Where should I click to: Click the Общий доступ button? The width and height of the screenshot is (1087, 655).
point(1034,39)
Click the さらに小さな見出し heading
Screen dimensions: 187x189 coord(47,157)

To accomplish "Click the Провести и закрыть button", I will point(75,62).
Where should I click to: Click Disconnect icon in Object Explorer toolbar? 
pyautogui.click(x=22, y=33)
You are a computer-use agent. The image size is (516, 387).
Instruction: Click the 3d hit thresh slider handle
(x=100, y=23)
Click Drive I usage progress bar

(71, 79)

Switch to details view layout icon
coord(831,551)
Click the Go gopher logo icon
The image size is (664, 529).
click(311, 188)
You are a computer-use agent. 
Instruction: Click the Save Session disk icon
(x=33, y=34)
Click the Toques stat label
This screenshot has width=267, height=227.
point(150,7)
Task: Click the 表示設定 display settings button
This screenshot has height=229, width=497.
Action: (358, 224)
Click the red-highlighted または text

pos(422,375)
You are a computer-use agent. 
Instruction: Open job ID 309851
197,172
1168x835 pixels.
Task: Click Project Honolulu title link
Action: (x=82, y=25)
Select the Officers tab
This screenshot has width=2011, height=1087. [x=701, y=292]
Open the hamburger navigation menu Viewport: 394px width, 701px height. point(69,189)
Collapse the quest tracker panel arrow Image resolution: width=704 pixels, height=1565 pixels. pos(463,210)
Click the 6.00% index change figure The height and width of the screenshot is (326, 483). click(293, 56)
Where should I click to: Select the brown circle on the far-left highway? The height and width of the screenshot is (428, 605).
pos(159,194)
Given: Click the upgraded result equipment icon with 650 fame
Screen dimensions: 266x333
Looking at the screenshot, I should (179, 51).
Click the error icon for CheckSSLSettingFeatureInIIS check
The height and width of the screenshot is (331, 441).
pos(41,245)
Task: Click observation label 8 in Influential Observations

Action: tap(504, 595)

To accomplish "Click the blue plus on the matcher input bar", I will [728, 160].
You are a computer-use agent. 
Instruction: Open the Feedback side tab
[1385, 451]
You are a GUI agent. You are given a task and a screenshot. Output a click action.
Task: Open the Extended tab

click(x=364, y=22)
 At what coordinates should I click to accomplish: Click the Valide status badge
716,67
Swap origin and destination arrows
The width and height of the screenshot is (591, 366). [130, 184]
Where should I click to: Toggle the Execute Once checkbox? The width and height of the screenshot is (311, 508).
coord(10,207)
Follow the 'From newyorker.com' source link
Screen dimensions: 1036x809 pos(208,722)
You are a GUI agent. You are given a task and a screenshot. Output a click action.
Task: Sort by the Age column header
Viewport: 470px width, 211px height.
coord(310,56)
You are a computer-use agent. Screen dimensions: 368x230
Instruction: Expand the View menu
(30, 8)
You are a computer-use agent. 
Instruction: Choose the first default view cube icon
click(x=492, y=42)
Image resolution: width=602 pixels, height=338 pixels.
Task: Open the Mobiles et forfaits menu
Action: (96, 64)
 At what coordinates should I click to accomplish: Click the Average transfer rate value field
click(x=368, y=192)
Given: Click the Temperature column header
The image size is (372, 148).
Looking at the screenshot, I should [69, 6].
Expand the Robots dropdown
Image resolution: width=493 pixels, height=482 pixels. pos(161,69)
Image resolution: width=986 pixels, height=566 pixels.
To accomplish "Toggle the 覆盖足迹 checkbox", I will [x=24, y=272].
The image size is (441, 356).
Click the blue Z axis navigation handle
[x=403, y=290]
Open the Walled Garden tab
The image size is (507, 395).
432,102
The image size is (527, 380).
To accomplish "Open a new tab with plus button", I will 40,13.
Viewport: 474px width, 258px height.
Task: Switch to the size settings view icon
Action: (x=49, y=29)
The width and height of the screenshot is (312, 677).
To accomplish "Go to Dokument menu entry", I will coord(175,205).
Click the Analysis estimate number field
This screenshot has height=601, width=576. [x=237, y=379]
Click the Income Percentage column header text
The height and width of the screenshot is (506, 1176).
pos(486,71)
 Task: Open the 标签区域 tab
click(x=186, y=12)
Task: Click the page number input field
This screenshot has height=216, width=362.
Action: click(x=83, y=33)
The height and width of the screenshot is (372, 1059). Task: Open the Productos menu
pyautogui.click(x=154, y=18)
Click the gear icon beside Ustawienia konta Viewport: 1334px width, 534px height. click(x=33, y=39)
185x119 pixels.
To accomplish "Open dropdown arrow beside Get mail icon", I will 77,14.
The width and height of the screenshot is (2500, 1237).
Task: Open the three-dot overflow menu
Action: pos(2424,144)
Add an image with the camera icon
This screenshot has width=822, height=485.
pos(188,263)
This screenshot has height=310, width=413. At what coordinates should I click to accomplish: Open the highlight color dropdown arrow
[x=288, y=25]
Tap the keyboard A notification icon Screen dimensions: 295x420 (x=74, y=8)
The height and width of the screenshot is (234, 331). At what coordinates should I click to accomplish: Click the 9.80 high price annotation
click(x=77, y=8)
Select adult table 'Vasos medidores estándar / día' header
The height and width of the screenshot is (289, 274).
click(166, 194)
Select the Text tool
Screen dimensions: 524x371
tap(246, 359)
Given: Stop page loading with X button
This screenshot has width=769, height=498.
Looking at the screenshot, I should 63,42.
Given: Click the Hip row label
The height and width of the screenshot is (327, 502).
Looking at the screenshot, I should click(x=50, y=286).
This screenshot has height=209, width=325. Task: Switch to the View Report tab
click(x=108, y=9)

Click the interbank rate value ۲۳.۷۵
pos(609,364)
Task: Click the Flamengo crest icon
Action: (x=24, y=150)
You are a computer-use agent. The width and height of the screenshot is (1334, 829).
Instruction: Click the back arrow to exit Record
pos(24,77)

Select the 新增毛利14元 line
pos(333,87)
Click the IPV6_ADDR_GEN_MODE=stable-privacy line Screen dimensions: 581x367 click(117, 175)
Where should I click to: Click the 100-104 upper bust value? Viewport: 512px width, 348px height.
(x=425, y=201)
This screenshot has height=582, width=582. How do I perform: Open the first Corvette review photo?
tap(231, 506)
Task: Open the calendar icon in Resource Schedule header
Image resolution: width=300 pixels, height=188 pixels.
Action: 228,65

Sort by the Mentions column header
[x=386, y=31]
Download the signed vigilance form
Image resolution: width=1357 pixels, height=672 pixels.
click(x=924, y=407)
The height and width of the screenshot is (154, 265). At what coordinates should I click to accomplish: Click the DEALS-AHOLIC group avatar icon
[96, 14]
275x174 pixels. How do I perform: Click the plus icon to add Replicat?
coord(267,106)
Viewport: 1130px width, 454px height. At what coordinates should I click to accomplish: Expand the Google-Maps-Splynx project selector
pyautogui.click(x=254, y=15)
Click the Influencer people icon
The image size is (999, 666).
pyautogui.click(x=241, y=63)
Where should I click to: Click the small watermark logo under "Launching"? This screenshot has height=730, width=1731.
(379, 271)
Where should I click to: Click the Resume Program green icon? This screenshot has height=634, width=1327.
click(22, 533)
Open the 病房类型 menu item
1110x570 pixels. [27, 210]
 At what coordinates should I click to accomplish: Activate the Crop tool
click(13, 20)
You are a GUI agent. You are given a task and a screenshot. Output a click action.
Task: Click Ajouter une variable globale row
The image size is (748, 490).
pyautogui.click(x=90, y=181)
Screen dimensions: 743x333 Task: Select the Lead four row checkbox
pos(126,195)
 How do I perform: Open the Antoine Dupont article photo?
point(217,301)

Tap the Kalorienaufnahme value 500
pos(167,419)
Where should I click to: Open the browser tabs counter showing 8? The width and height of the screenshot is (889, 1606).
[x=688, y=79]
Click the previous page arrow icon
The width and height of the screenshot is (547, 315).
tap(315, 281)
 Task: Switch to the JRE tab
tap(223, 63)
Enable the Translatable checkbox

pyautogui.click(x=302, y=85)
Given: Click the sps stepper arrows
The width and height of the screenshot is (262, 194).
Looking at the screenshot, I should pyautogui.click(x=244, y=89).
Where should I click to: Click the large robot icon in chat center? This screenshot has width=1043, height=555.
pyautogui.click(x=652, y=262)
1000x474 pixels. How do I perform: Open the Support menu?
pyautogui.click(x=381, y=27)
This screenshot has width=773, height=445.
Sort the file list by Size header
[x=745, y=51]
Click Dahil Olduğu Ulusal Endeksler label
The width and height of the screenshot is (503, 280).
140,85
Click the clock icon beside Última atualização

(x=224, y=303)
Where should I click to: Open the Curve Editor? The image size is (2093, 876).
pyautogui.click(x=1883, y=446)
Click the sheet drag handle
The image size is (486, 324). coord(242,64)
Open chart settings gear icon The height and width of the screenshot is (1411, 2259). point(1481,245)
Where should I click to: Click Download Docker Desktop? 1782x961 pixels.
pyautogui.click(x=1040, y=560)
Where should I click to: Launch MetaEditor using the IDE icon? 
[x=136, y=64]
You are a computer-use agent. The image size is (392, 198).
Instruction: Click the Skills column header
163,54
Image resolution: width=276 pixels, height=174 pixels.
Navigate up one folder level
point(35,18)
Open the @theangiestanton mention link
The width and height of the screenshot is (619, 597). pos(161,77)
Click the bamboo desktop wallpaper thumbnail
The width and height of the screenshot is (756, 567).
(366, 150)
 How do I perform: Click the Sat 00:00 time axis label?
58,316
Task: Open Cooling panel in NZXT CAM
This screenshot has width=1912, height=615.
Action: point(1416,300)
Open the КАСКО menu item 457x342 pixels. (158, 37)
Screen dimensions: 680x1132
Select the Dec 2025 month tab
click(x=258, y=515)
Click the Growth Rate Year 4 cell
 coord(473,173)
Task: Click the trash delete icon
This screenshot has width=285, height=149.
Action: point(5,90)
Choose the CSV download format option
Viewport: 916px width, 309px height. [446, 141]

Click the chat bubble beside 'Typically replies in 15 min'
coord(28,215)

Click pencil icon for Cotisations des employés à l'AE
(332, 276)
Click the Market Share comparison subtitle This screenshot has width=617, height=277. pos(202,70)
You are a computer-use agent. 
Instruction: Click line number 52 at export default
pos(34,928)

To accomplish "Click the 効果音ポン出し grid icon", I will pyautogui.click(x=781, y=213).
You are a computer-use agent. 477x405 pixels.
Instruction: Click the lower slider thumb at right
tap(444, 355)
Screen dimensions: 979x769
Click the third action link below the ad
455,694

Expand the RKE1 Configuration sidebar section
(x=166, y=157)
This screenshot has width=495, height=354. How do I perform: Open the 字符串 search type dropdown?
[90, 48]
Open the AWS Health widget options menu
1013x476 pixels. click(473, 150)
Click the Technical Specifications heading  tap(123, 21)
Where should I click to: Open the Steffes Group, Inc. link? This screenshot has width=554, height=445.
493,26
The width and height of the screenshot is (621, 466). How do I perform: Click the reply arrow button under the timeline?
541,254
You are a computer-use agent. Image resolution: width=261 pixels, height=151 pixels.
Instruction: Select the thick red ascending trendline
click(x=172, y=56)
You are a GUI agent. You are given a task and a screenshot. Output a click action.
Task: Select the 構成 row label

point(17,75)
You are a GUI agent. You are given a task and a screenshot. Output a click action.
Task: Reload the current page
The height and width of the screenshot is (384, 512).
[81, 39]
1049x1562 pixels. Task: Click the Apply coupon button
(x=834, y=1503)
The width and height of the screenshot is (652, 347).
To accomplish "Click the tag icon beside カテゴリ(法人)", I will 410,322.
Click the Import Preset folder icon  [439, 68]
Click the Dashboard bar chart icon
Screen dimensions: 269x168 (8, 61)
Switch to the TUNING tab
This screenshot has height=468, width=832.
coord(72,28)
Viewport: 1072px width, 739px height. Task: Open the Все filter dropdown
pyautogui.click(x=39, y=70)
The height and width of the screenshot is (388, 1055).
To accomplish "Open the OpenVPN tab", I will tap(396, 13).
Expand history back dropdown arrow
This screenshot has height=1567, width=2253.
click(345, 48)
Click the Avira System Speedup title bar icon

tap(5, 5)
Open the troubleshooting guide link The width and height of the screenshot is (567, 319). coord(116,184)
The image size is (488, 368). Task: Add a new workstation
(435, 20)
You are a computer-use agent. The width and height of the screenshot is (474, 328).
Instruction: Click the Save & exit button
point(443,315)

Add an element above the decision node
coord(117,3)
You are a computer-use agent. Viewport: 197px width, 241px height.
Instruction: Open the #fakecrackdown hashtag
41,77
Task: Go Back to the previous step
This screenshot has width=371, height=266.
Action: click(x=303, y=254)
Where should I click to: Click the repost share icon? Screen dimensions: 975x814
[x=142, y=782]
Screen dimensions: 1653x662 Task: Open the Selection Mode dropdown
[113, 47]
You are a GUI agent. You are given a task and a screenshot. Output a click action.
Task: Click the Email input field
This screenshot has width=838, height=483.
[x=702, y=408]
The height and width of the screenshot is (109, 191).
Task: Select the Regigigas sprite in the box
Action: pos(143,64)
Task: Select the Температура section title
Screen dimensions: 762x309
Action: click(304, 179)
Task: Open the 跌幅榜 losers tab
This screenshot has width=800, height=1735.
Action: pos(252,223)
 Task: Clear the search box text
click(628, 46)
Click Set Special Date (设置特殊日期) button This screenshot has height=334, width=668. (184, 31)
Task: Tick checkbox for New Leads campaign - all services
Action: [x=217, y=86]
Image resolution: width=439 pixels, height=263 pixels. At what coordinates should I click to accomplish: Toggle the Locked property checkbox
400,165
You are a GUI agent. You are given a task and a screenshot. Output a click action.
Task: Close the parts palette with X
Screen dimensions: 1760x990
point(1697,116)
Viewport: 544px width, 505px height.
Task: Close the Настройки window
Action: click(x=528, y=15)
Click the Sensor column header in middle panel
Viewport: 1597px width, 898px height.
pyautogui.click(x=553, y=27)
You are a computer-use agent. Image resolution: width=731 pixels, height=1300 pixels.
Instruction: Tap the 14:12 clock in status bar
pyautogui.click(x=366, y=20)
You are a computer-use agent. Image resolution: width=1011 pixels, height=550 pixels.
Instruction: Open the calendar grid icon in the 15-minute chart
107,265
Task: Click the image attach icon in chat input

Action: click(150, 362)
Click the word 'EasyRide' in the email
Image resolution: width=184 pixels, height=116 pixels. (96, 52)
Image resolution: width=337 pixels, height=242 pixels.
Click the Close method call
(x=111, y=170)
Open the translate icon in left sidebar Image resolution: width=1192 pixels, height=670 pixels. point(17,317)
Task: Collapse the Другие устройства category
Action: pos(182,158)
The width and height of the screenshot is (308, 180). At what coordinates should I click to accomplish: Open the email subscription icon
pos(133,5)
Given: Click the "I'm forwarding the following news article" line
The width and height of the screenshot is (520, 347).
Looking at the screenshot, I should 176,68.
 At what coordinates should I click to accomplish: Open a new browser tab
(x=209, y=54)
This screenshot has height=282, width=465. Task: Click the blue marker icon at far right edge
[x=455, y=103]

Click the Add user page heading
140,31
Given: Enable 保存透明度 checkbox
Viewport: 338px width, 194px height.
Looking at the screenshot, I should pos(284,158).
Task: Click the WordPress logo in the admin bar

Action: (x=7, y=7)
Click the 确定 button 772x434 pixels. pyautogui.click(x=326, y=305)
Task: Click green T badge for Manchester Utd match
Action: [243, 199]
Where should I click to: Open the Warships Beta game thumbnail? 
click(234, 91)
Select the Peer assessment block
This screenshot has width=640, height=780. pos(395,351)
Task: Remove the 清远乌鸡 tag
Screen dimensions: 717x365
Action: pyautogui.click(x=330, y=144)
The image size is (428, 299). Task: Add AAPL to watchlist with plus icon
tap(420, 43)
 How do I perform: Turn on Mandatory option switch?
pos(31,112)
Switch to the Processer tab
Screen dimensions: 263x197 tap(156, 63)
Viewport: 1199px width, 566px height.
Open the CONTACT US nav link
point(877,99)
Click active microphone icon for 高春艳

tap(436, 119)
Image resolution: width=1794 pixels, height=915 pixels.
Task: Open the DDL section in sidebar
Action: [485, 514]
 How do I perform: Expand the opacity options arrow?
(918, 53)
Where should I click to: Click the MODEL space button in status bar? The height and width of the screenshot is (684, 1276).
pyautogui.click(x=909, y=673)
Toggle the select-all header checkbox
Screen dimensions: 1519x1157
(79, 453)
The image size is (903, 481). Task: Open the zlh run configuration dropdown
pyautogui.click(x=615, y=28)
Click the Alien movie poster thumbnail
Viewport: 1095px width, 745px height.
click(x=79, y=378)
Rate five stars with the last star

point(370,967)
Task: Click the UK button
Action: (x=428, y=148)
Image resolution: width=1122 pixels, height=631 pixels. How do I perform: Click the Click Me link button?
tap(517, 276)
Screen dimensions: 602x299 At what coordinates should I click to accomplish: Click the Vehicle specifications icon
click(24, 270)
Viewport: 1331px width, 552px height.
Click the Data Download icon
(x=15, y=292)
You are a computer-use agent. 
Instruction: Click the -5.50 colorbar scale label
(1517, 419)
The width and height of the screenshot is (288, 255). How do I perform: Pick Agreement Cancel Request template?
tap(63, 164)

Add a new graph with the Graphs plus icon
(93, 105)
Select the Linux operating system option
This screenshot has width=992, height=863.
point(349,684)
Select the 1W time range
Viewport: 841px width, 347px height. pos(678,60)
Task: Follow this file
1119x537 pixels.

☆ ☆ ☆ ☆ ☆ ☆ ☆

Task to complete
Return the items from the start of the records up to and including the line containing "click(x=364, y=22)", copying each line exactly as it appears.

Exercise solution
Where should I click to: Click the Общий доступ button? The width and height of the screenshot is (1087, 655).
point(1034,39)
Click the さらに小さな見出し heading
Screen dimensions: 187x189 coord(47,157)

To accomplish "Click the Провести и закрыть button", I will point(75,62).
Where should I click to: Click Disconnect icon in Object Explorer toolbar? 
pyautogui.click(x=22, y=33)
You are a computer-use agent. The image size is (516, 387).
Instruction: Click the 3d hit thresh slider handle
(x=100, y=23)
Click Drive I usage progress bar

(71, 79)

Switch to details view layout icon
coord(831,551)
Click the Go gopher logo icon
The image size is (664, 529).
click(311, 188)
You are a computer-use agent. 
Instruction: Click the Save Session disk icon
(x=33, y=34)
Click the Toques stat label
This screenshot has width=267, height=227.
point(150,7)
Task: Click the 表示設定 display settings button
This screenshot has height=229, width=497.
Action: (358, 224)
Click the red-highlighted または text

pos(422,375)
You are a computer-use agent. 
Instruction: Open job ID 309851
197,172
1168x835 pixels.
Task: Click Project Honolulu title link
Action: (x=82, y=25)
Select the Officers tab
This screenshot has width=2011, height=1087. [x=701, y=292]
Open the hamburger navigation menu Viewport: 394px width, 701px height. point(69,189)
Collapse the quest tracker panel arrow Image resolution: width=704 pixels, height=1565 pixels. pos(463,210)
Click the 6.00% index change figure The height and width of the screenshot is (326, 483). click(293, 56)
Where should I click to: Select the brown circle on the far-left highway? The height and width of the screenshot is (428, 605).
pos(159,194)
Given: Click the upgraded result equipment icon with 650 fame
Screen dimensions: 266x333
Looking at the screenshot, I should (179, 51).
Click the error icon for CheckSSLSettingFeatureInIIS check
The height and width of the screenshot is (331, 441).
pos(41,245)
Task: Click observation label 8 in Influential Observations

Action: tap(504, 595)

To accomplish "Click the blue plus on the matcher input bar", I will [728, 160].
You are a computer-use agent. 
Instruction: Open the Feedback side tab
[1385, 451]
You are a GUI agent. You are given a task and a screenshot. Output a click action.
Task: Open the Extended tab

click(x=364, y=22)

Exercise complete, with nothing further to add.